I fatti accaduti il 4 giugno in corso Giolitti a Cuneo in cui si è reso necessario l'intervento delle forze dell'ordine e in particolare del taser da parte di un carabiniere ha riaperto il dibattito in Consiglio Comunale sull'opportunità di dotazione, anche sperimentale, del personale di Polizia Locale.
A riportare il tema nell'ultima seduta è stato il consigliere Franco Civallero (Forza Italia), che ha trovato in Noemi Mallone (FdI) sua ampia sostenitrice a fronte di una sua interpellanza analoga un anno fa.
Civallero ne ha sostenuto l'impiego in particolare per tutelare le forze dell'ordine nello svolgimento del proprio compito nei casi più critici, “un mezzo necessario per evitare che gli agenti debbano intervenire 'a mani nude' contro persone armate o esagitate”. Mallone ha evidenziato infine “non è uno strumento di tortura o pressione, ma serve a ridurre i rischi in situazioni di pericolo concreto e attuale”.
Contrari i consiglieri Ugo Sturlese (Cuneo per i Beni Comuni) e Silvano Enrici (Centro per Cuneo) che ne hanno sollevato i rischi per la salute.

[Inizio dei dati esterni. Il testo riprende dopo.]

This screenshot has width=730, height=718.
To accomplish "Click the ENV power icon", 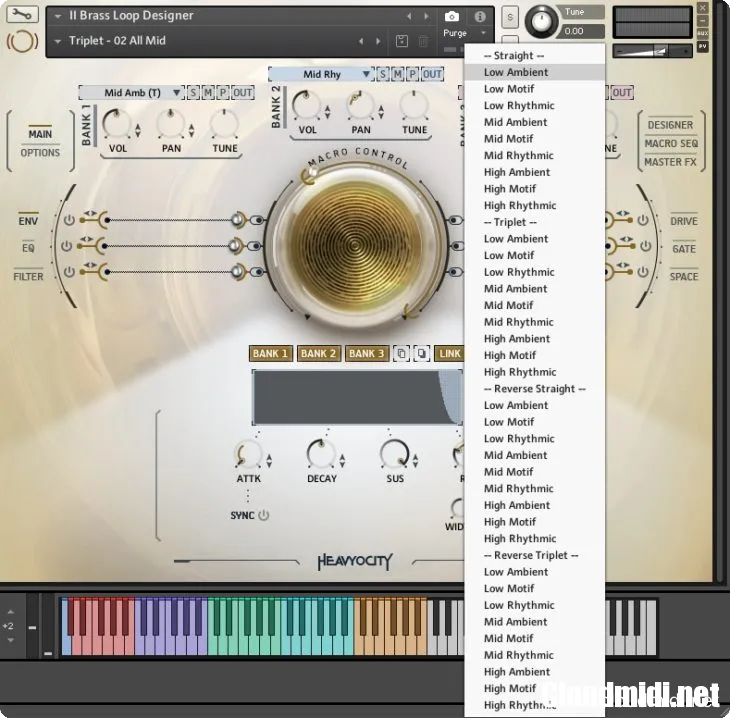I will [68, 220].
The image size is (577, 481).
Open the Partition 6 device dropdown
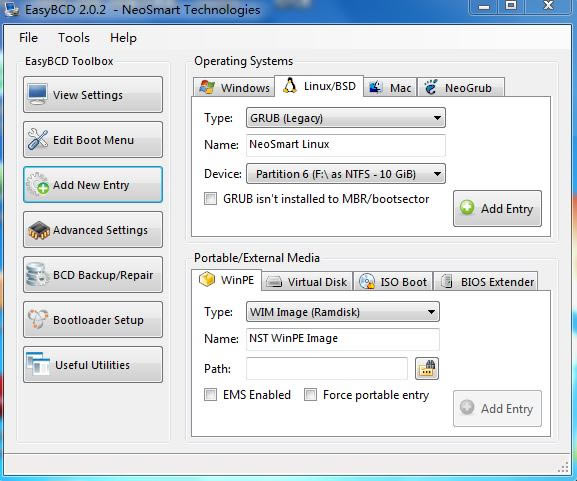346,174
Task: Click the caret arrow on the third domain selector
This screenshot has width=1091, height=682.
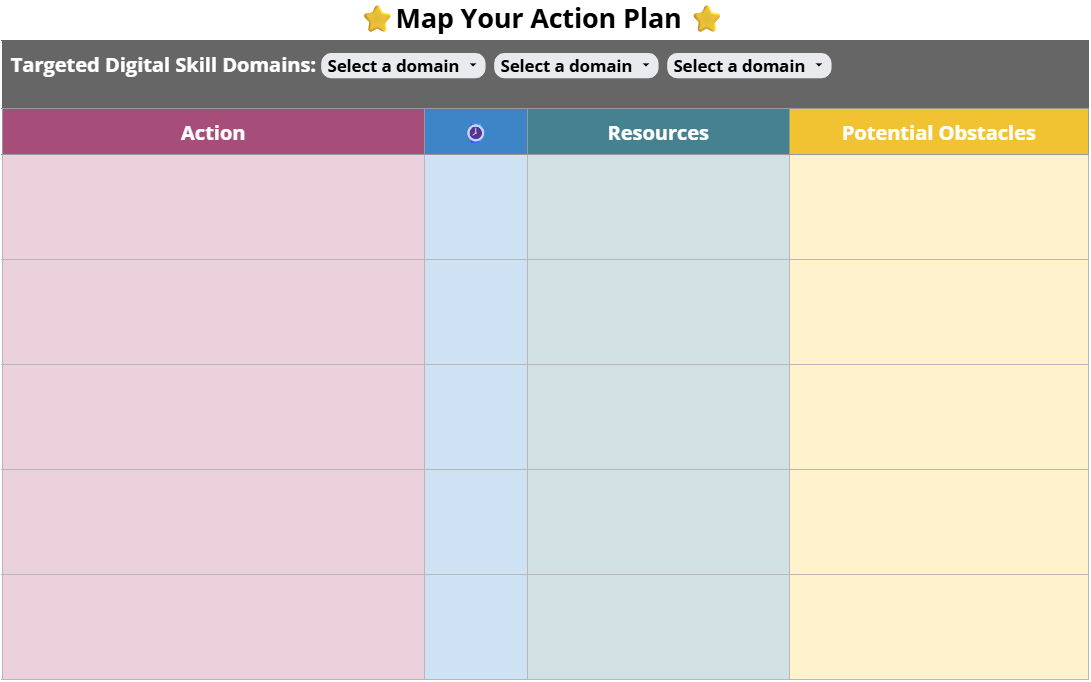Action: coord(820,65)
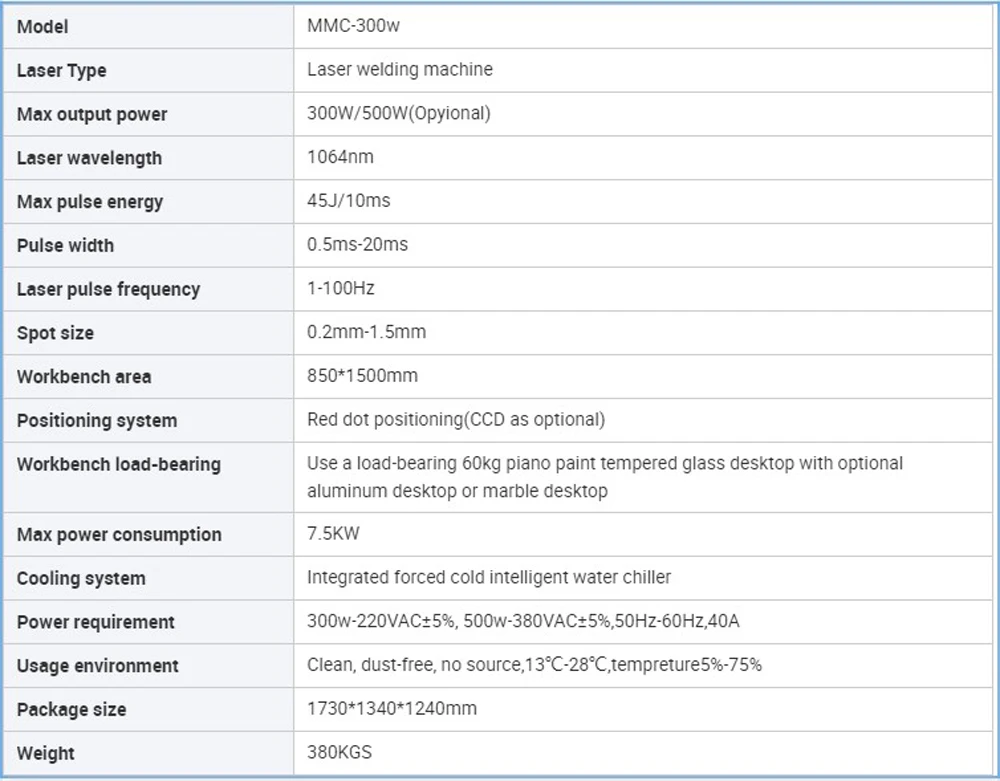
Task: Select the 1-100Hz frequency value
Action: coord(340,288)
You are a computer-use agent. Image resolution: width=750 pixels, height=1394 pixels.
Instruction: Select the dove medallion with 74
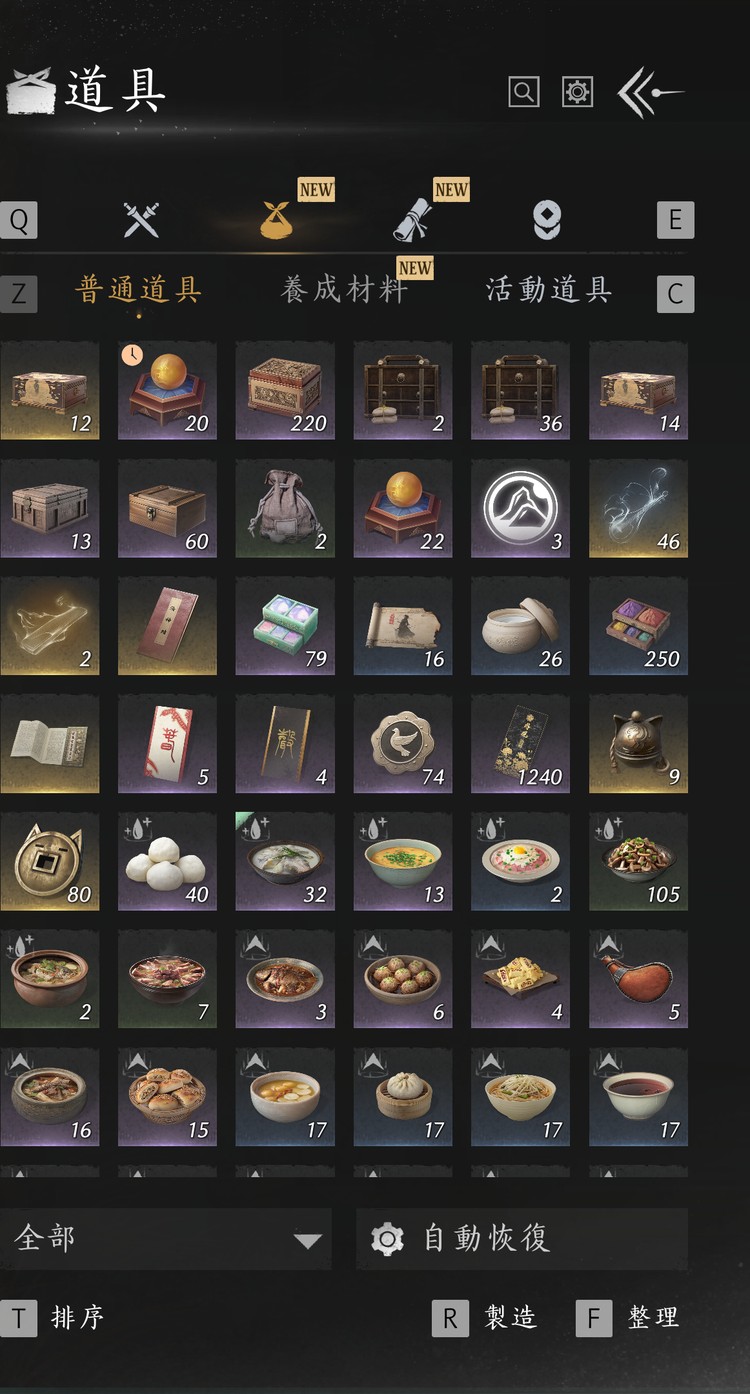(x=402, y=744)
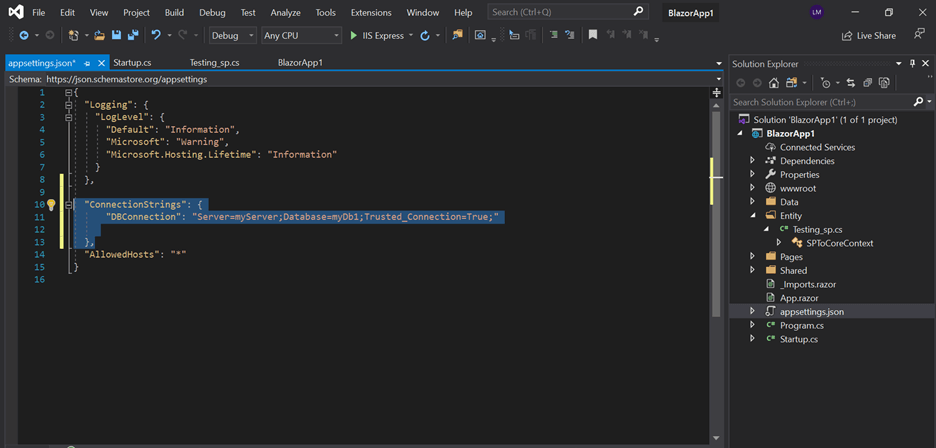936x448 pixels.
Task: Click the Navigate Backward arrow icon
Action: [22, 35]
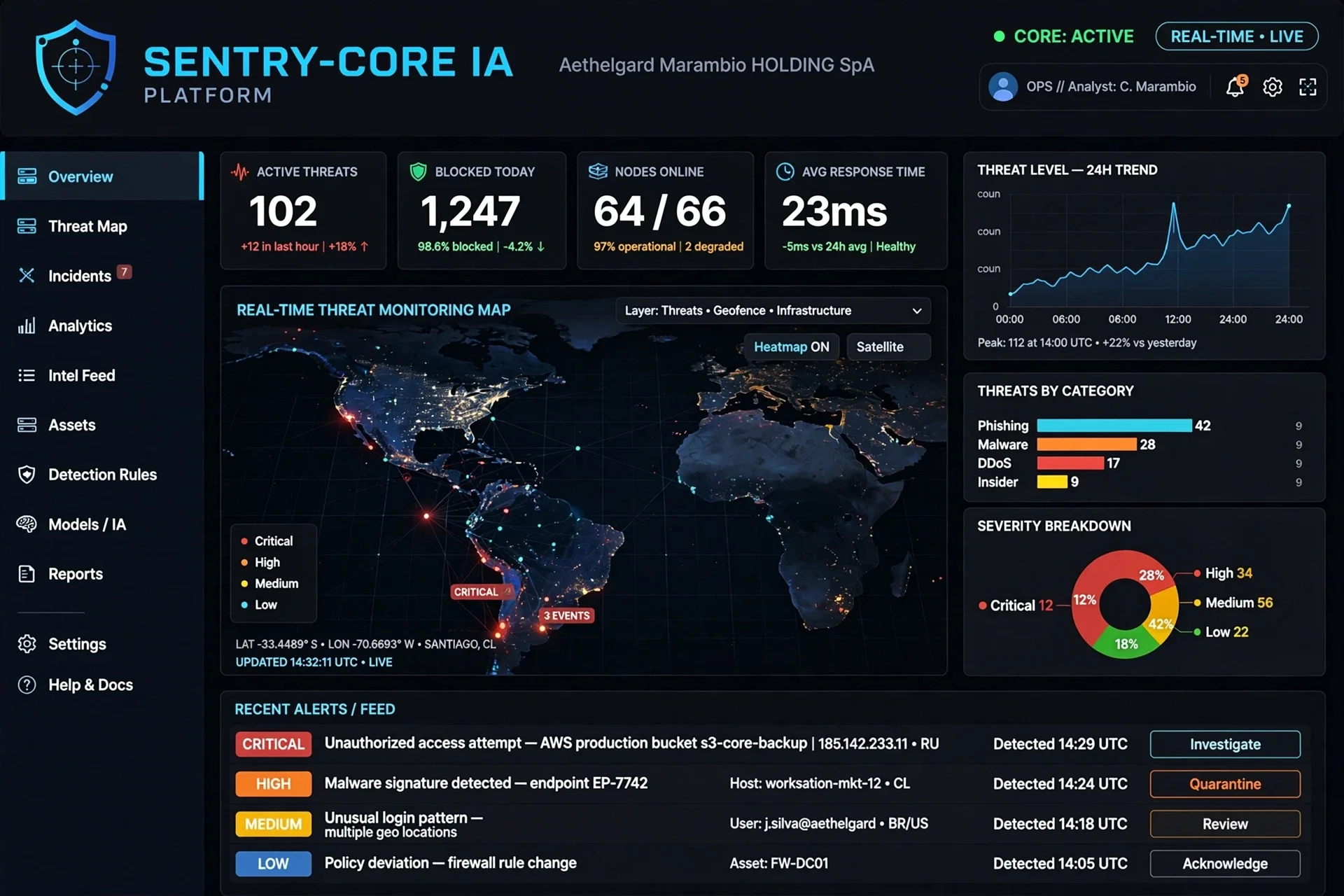Click the analyst profile avatar
The height and width of the screenshot is (896, 1344).
(1003, 87)
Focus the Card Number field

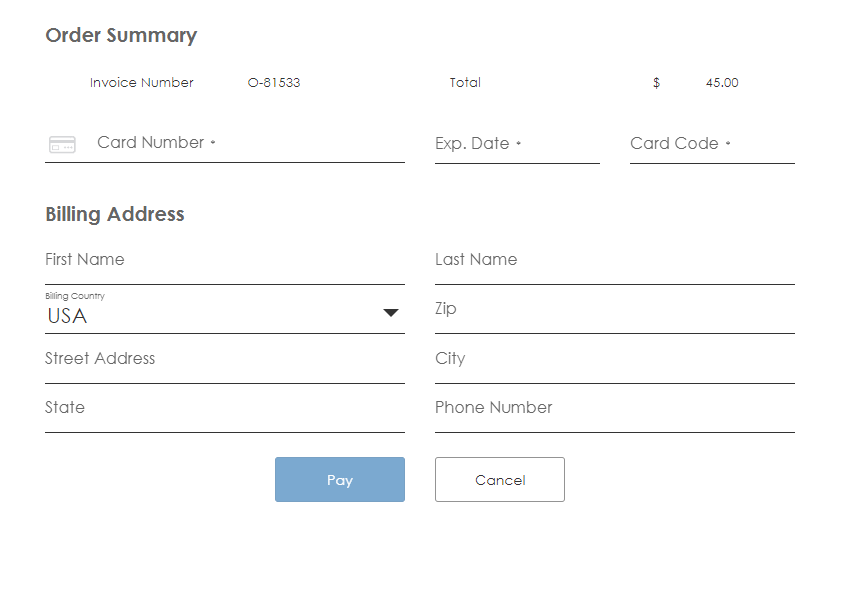250,143
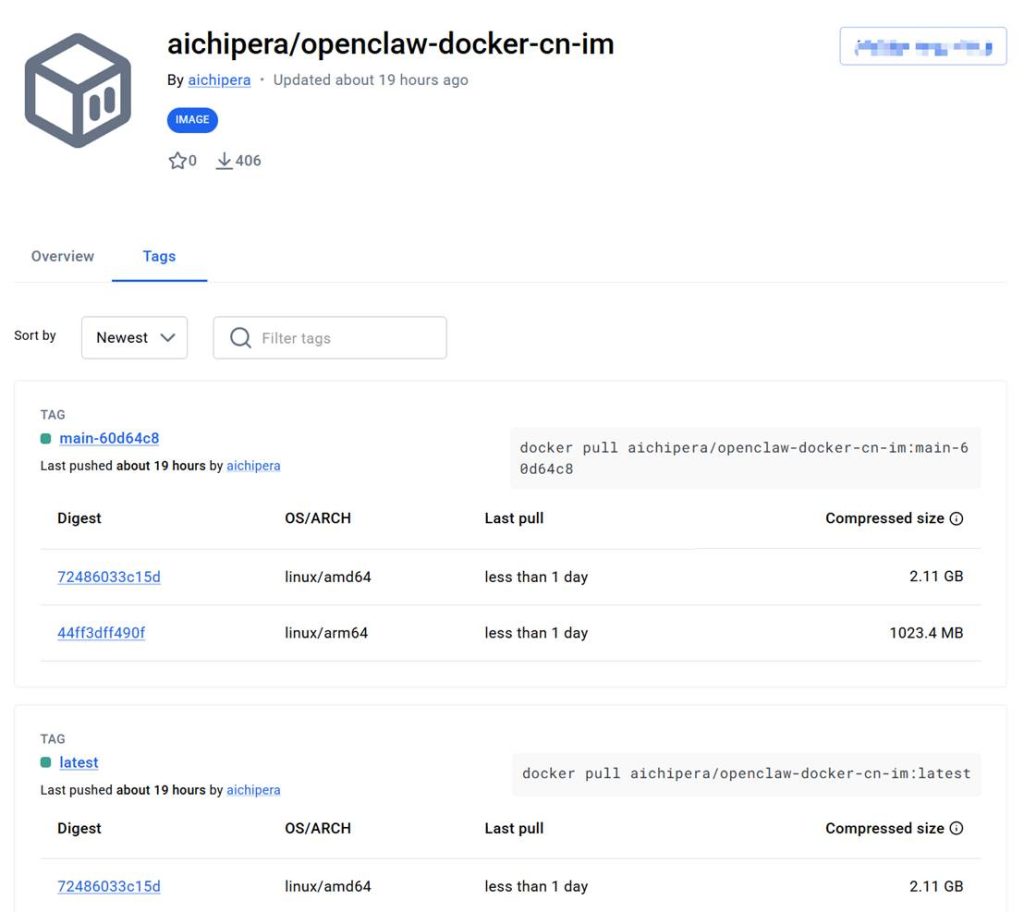Open the latest tag link

(79, 762)
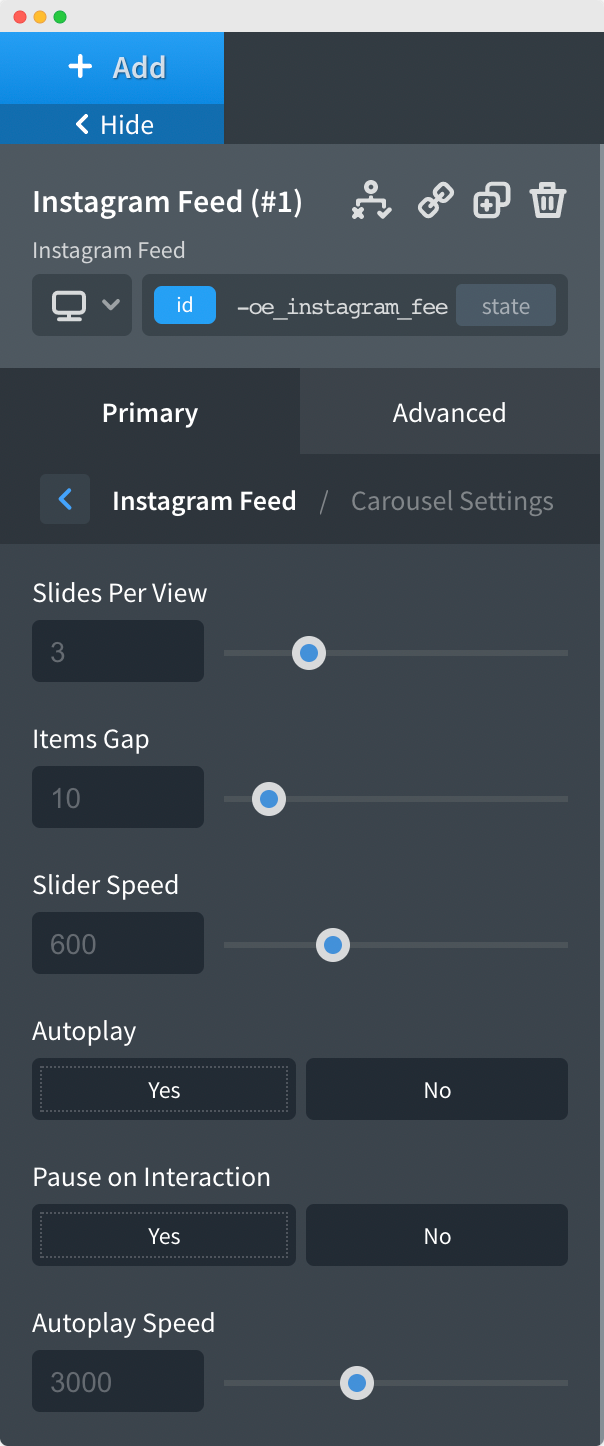Screen dimensions: 604x1446
Task: Select the Primary tab
Action: click(149, 411)
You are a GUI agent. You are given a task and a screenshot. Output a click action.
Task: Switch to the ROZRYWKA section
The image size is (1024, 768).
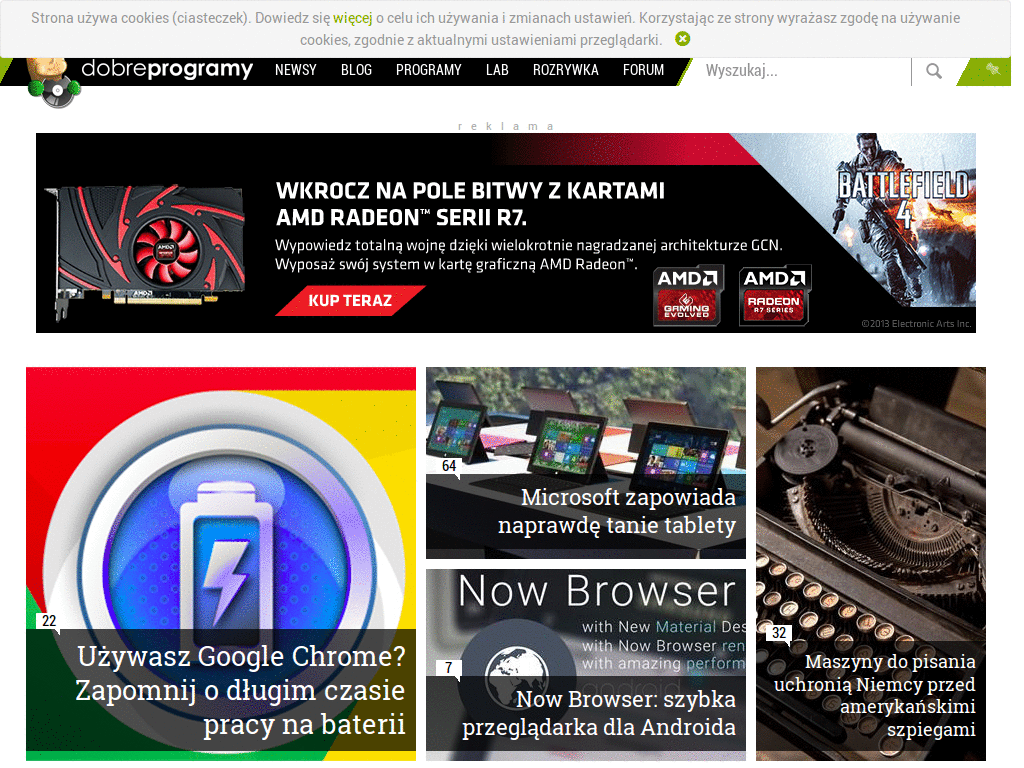point(565,71)
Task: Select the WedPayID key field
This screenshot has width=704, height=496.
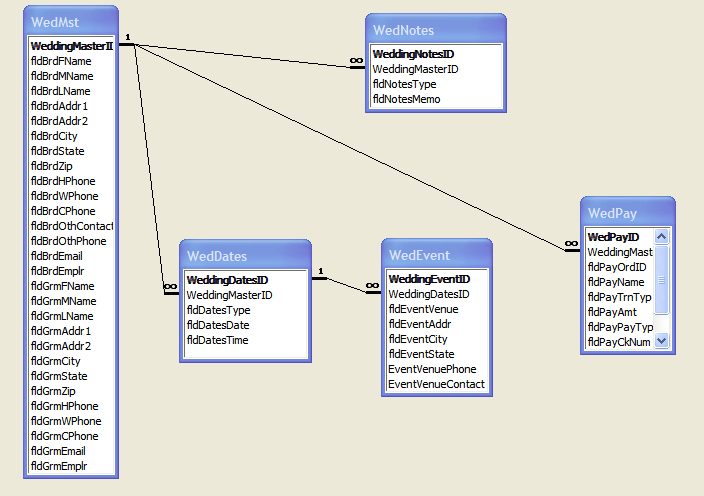Action: pyautogui.click(x=613, y=237)
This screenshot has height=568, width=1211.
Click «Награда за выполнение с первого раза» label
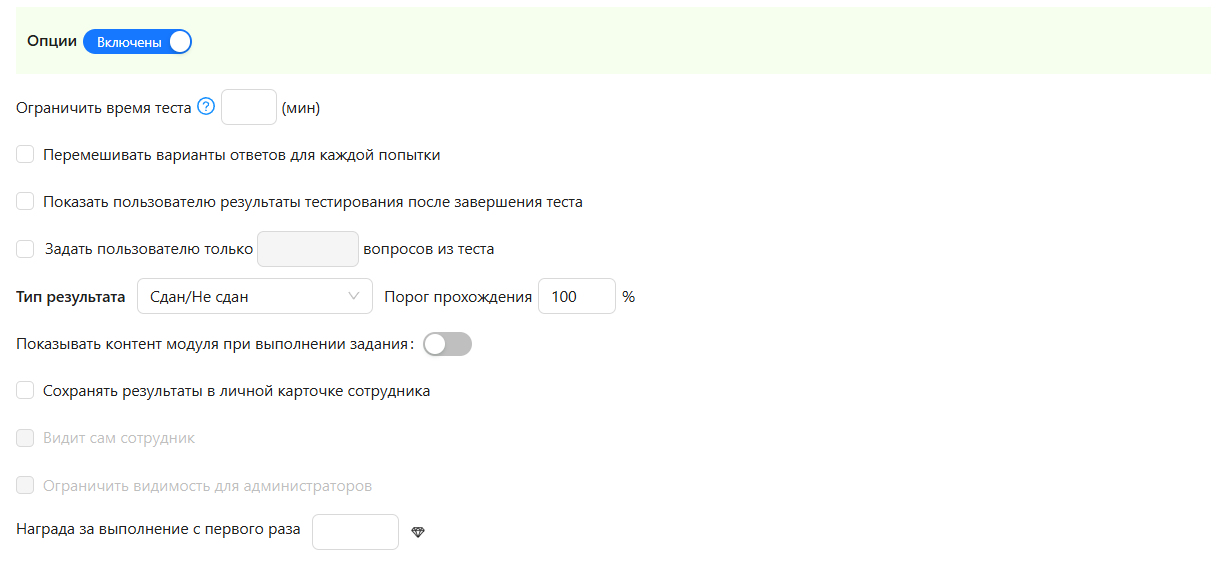(158, 530)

“Il taser scarica 50.000 Volt – spiega Enrici - che, pur avendo un basso amperaggio, possono causare fibrillazioni ventricolari fatali in soggetti cardiopatici”. Mentre Sturlese ha citato dati riguardanti i decessi legati all'uso del taser (7 in Italia e circa 1000 tra USA e Canada negli ultimi anni) a cui ha aggiunto i possibili traumi da caduta: “La scarica provoca una contrazione neuromuscolare che fa cadere il soggetto a terra 'a piombo', con il rischio di gravi traumi cranici o fisici”.
Una situazione che ha sommariamente replicato la stessa divisione e schieramento anche nell'opinione pubblica.
Il consigliere Giancarlo Boselli (Indipendenti) ha allargato il dibattito alla gestione della zona di corso Giolitti.
In corso della sua risposta la sindaca pur ritrovandosi con molti degli interventi in Aula ha ribadito la posizione del Comune di non accogliere l'invito di dotare di taser gli agenti della Polizia Locale, maturata anche da un confronto con lo stesso Comando che secondo quanto riportato “non ne vede al momento la necessità”.
Ha ribadito “sebbene il Taser possa sembrare meno invasivo di una pistola, i rischi di morte (per arresto cardiaco o cadute imprevedibili) sono ancora troppo alti”
La direzione dell'Amministrazione comunale, pur riconoscendo lo strumento potenzialmente utile per il contenimento come sostituto alla pistola, è orientata a temporeggiare fintanto non vi siano evidenze tecnico-scientifiche che dimostrino la totale sicurezza nell'utilizzo della pistola a impulsi elettrici, senza che questo si trasformi in uno strumento offensivo o lesivo della salute dei cittadini a cui sarebbe rivolto. “Al momento – conclude Manassero, trovando l'insoddisfazione di Civallero -, l'Amministrazione non ritiene che la strumentazione sia 'ideale al 100%' e preferisce puntare su altre forme di accompagnamento e competenza”.